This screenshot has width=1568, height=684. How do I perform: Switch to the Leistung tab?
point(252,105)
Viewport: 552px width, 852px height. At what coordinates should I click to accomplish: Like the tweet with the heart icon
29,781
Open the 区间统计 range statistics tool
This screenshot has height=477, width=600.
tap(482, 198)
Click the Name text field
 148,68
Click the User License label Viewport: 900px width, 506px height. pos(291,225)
======
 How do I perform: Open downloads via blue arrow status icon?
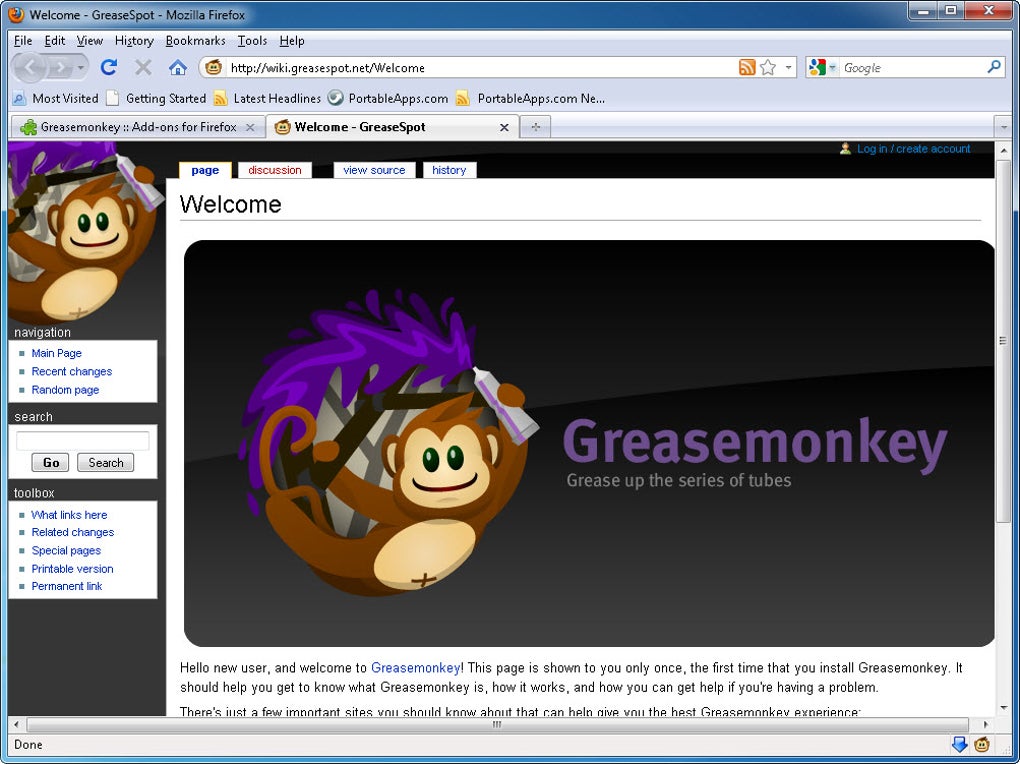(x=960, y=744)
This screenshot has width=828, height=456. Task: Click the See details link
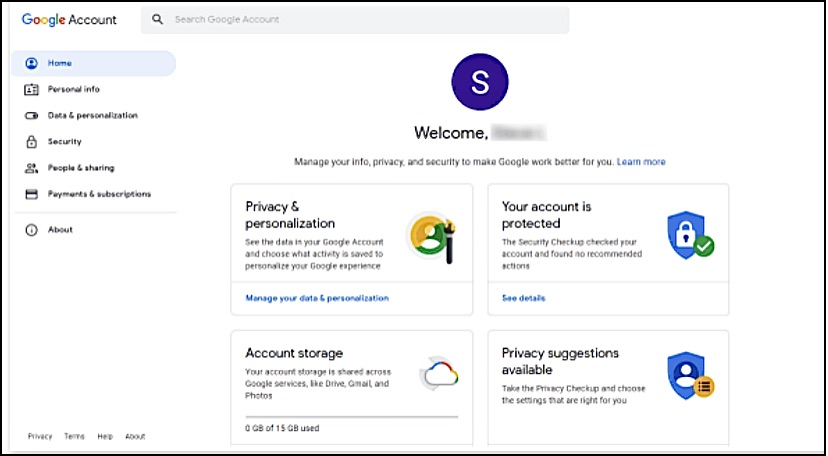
======
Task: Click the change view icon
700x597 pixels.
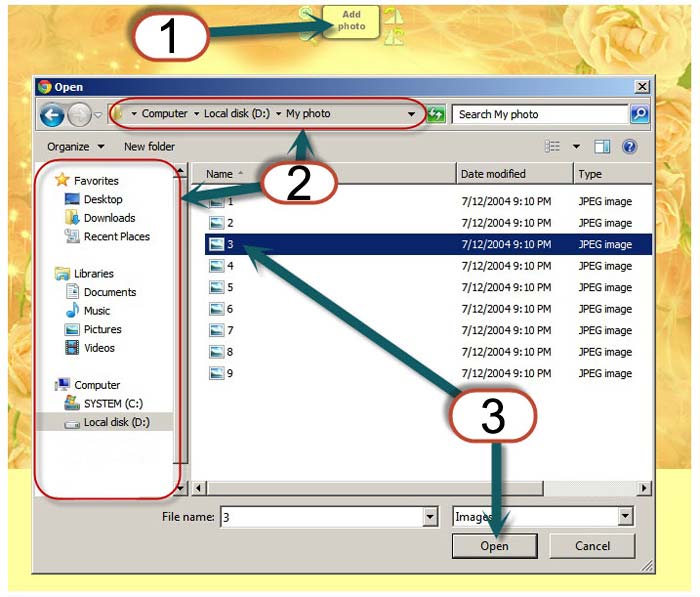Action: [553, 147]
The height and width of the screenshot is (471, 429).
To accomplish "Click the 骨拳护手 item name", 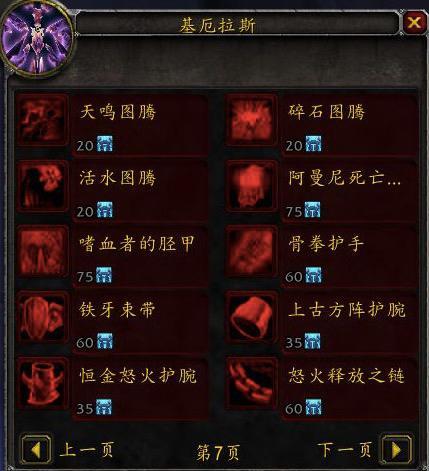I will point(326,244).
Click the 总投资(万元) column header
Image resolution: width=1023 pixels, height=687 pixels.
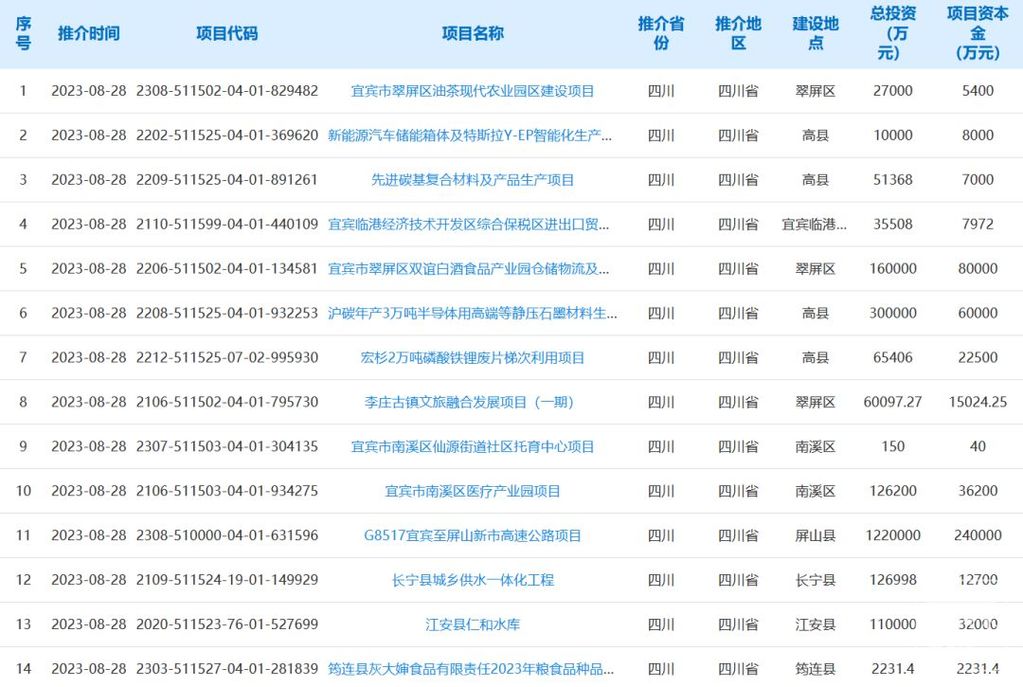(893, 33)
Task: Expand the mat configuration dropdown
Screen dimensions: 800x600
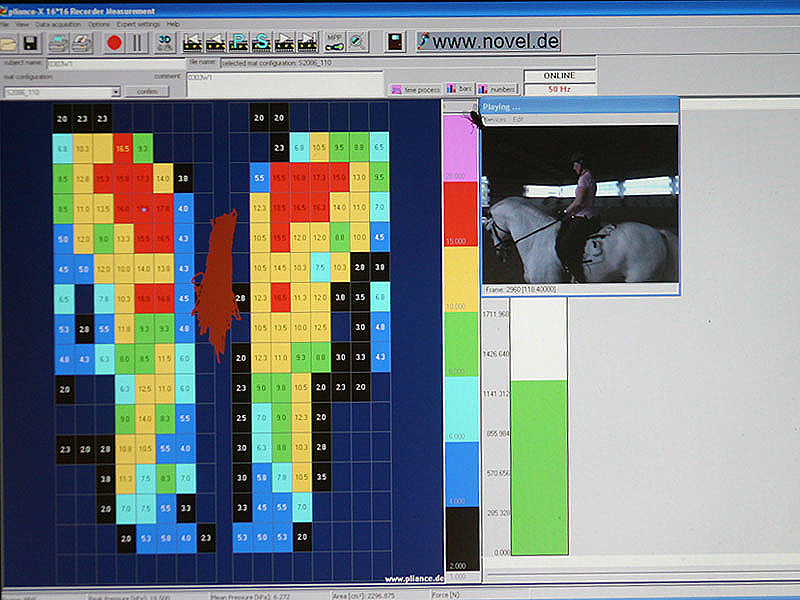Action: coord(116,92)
======
### ASSIGNMENT:
Within the entries above, count each line holding the string "Task". Give only the result.

### WRITTEN SOLUTION:
3